Auch zu den Bauvorhaben im Rahmen von „Bike+Ride“ gibt es einen Zwischenstand: So wurden bis Dezember 2021 an 65 Bahnhöfen rund 7.000 neue Stellplätze geschaffen. Mehrheitlich setzten die Kommunen dabei auf nicht überdachte Doppelstockanlagen, viele installierten Abstellbügel; vergleichsweise wenige Kommunen investierten in Überdachungen oder sogenannte Sammelschließanlagen, die mehr Witterungsschutz und Sicherheit bieten.

Tortendiagramm

Grafik: Emmett, Quelle: Bike+Ride/DB Station & Service

Zwischenstand der Bike+Ride-Offensive der Bahn, die sich selbst das Ziel von 100.000 neuen Radstellplätzen an Bahnhöfen steckte.

Durchschnittlich bauten die mit Bike+Ride kooperierenden Kommunen also 40 bis 50 neue Stellplätze je Bahnhof. An einzelnen Standorten entstanden Großanlagen oder regelrechte Fahrradparkhäuser mit dreistelliger Kapazität, etwa in Freising bei München (874 Stellplätze), am Mainzer Hauptbahnhof (702) und am Bahnhof Köln Süd (480).

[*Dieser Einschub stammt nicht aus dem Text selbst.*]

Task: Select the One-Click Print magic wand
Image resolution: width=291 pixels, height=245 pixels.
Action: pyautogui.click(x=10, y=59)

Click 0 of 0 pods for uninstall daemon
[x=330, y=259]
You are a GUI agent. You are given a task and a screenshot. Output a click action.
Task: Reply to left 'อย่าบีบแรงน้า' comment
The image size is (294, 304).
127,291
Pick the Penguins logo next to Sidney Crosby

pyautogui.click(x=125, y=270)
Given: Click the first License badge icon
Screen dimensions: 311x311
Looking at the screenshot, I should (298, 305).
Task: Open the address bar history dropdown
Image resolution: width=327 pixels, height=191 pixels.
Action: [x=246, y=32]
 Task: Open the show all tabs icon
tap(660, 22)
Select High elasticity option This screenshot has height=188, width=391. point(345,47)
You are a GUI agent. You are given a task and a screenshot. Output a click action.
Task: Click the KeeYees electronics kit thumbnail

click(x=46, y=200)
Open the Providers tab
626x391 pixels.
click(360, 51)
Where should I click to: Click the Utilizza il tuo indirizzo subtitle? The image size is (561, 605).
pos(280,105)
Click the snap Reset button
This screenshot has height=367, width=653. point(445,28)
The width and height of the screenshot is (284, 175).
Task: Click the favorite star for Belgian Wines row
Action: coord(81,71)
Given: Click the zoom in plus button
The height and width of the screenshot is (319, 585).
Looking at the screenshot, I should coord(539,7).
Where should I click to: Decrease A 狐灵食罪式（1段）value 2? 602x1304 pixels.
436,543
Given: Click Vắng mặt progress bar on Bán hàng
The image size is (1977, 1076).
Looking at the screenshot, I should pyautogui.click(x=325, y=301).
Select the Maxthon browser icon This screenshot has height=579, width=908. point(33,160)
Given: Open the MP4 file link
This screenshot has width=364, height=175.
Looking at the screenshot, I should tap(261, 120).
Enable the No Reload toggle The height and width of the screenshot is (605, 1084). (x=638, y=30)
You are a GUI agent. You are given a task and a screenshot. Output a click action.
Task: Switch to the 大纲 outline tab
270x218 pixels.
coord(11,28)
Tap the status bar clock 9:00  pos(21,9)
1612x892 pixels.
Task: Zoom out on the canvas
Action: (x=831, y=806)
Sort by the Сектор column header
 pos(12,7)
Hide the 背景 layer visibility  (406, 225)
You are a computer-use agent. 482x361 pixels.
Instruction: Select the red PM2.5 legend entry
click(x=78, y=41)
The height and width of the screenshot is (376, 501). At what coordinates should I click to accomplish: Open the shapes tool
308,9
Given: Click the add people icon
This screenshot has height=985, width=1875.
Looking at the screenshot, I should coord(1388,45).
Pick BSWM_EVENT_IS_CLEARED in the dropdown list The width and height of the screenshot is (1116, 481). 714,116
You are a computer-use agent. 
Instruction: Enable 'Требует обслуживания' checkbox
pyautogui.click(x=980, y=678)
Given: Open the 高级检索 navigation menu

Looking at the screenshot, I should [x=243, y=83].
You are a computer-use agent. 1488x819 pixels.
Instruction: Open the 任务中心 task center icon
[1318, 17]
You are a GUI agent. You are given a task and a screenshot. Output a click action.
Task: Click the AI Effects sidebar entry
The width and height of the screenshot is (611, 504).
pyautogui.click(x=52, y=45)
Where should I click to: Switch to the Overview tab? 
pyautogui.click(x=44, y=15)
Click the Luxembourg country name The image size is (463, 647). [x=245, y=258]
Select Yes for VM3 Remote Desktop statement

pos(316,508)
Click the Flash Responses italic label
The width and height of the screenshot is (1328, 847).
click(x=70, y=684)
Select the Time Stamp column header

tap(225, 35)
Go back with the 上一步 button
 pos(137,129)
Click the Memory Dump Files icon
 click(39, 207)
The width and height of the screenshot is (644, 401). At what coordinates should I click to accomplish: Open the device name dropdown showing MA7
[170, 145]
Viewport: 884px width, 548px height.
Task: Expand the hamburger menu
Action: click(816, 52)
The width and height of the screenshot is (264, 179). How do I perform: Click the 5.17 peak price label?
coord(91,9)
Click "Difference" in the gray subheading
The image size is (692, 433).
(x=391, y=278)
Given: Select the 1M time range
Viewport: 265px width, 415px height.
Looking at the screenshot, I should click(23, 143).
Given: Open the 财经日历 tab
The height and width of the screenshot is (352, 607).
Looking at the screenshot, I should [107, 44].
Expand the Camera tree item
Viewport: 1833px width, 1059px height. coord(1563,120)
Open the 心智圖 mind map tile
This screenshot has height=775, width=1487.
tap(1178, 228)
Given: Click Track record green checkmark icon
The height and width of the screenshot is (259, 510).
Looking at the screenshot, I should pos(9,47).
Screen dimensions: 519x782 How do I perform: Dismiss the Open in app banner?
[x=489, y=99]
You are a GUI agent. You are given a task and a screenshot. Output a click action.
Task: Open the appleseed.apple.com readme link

Weitere 500 Vorhaben mit fast 50.000 Stellplätzen seien derzeit bundesweit konkret in Planung, so Ludger Palz von DB Station & Service. Doch selbst die scheinen nicht auszureichen. So nennt die im Jahr 2020 veröffentlichte Studie „Fahrradparken an Bahnhöfen“ einen Bedarf von 1,5 Millionen Fahrradabstellplätzen an deutschen Bahnhöfen. Auch bei der Deutschen Bahn scheint man sich dessen bewusst zu sein, dass in den Kommunen noch viel passieren muss.

„Leider“, so Bahn-Projektleiter Ludger Palz, „mangelt es in den Kommunen oft an finanziellen und personellen Ressourcen.“ Außerdem, so Heiko Rintelen von FixMyCity, sollten die Bahnhofsstellplätze idealerweise in ein umfassendes Radwegenetz eingebettet sein: „Ein Bahnhof und Stellplätze werden letztlich noch besser angenommen, wenn auch die Fahrt mit dem Rad dorthin attraktiv ist, nicht voller Hürden, Gefahren oder Engpässe.“

So gesehen könnten die gesammelten Daten der „Rad+“-App nicht nur über besonders frequentierte Knotenpunkte und eher gemiedene Straßenzüge Auskunft geben. Der Radverkehr könnte insgesamt zunehmen, wenn die Behörden darauf aufbauend die Radinfrastruktur verbessern. Dies dürfte umso relevanter werden, desto mehr Menschen sich auf ihre Fahrräder schwingen – die nächste Belohnung schon im Auge.